Rarely overlooked amid the sensational stories of Fela's political resistance—and formation of his own commune in Nigeria called the Kalakuta Republic—is Kuti's incredible music, which takes center stage in Fela! Often as long as one side of a long-playing LP would allow (about 25 to 30 minutes), Kuti's compositions build slowly but menacingly over insistent bass lines, angular horn riffs and the solid presence of drummer Tony Allen. Fela himself usually spat out gruff exhortations against his government, as in "Coffin for Head of State" and "Original Sufferhead," and the female members of his band often echoed his unbridled verses in highlife response.

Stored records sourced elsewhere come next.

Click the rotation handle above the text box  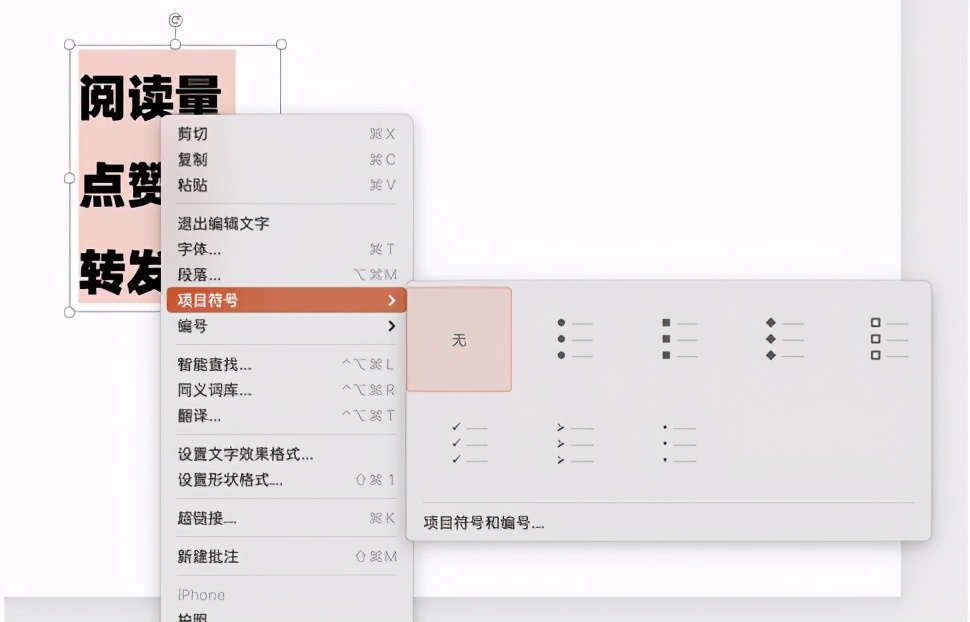point(175,17)
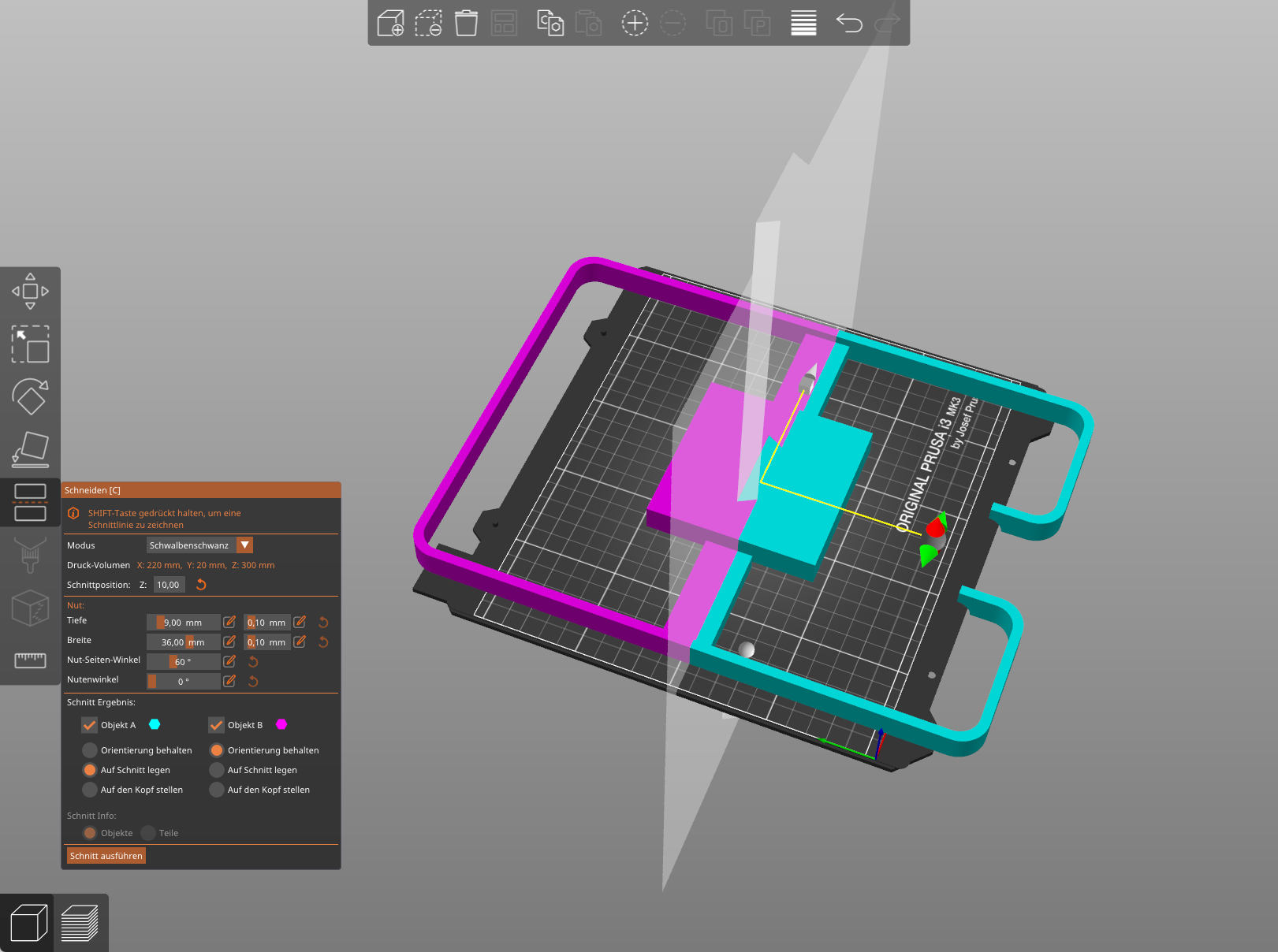
Task: Click Schnitt ausführen button
Action: pos(106,856)
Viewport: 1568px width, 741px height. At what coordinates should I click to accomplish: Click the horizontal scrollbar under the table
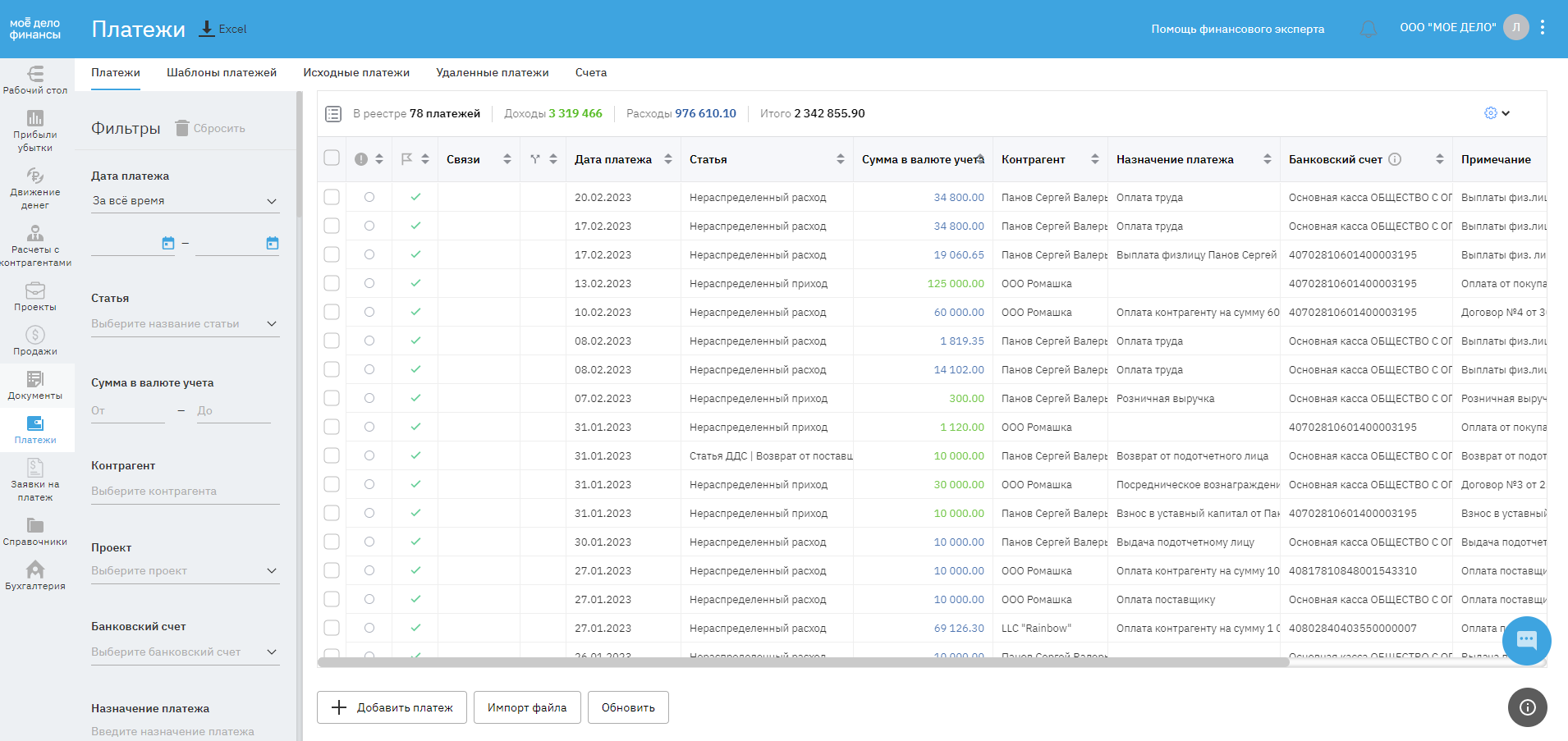(803, 662)
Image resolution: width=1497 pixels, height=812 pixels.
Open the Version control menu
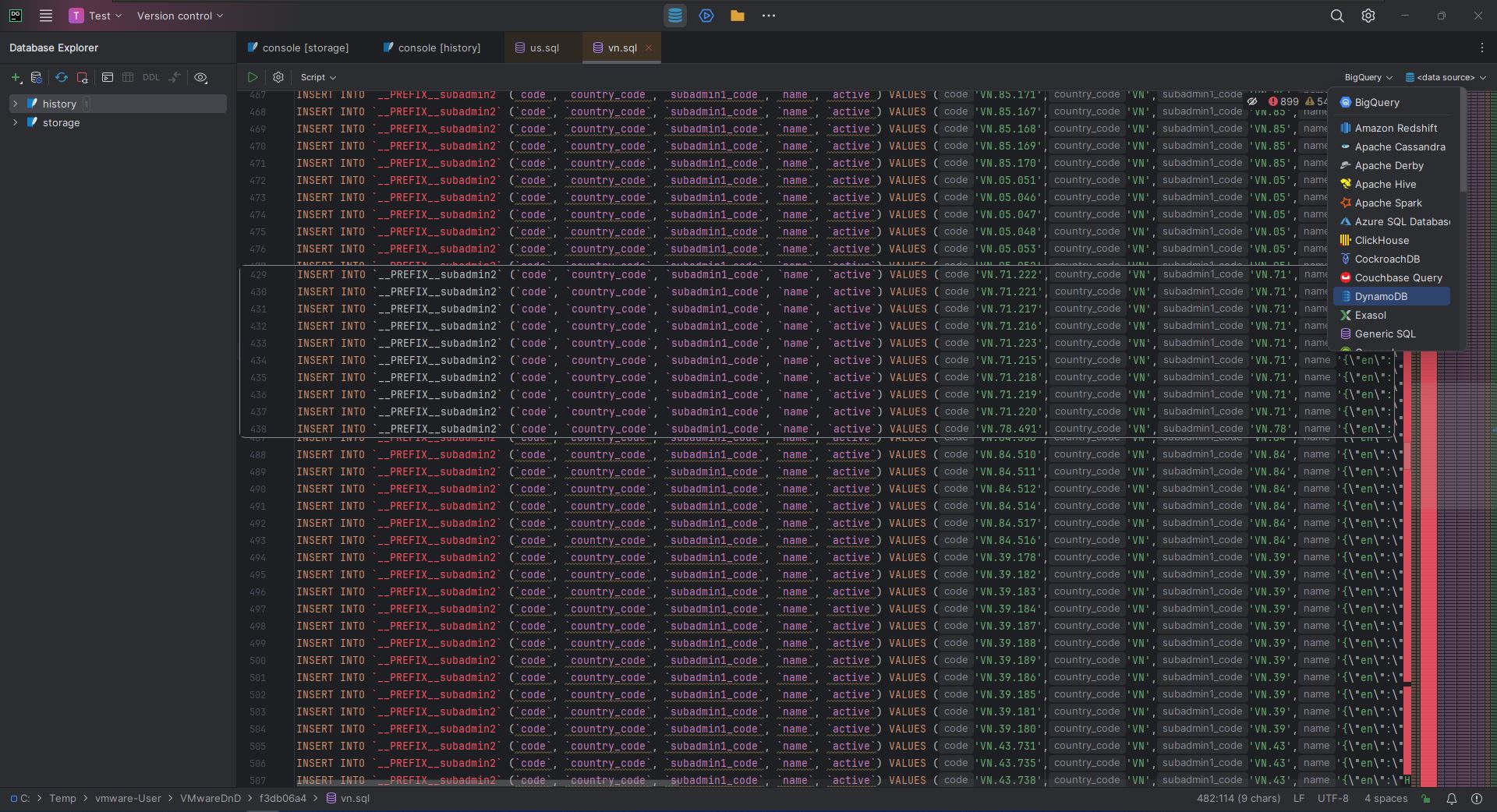(x=179, y=16)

In 1978, in a ceremony performed by a Yoruba priest, Kuti married all 27 of those female band members, a union that lasted until Kuti's release from prison, in 1985, when he stated he no longer believed in marriage and divorced the 12 women who had remained with him. Knotty as it may be reconciling Kuti's personal life with his musical output—he recorded over 50 albums, all of them worthwhile—Fela! tackles the task with both criticism and respect. Funded in part by Jay-Z and Will Smith and featuring the crackerjack band Antibalas, the National Theatre in London's production of Fela! screens Monday and Tuesday, Jan. 17 and 18, at the Sixth Street Playhouse. 52 W. Sixth St., Santa Rosa. 7pm. $15–$22. 707.539.9771.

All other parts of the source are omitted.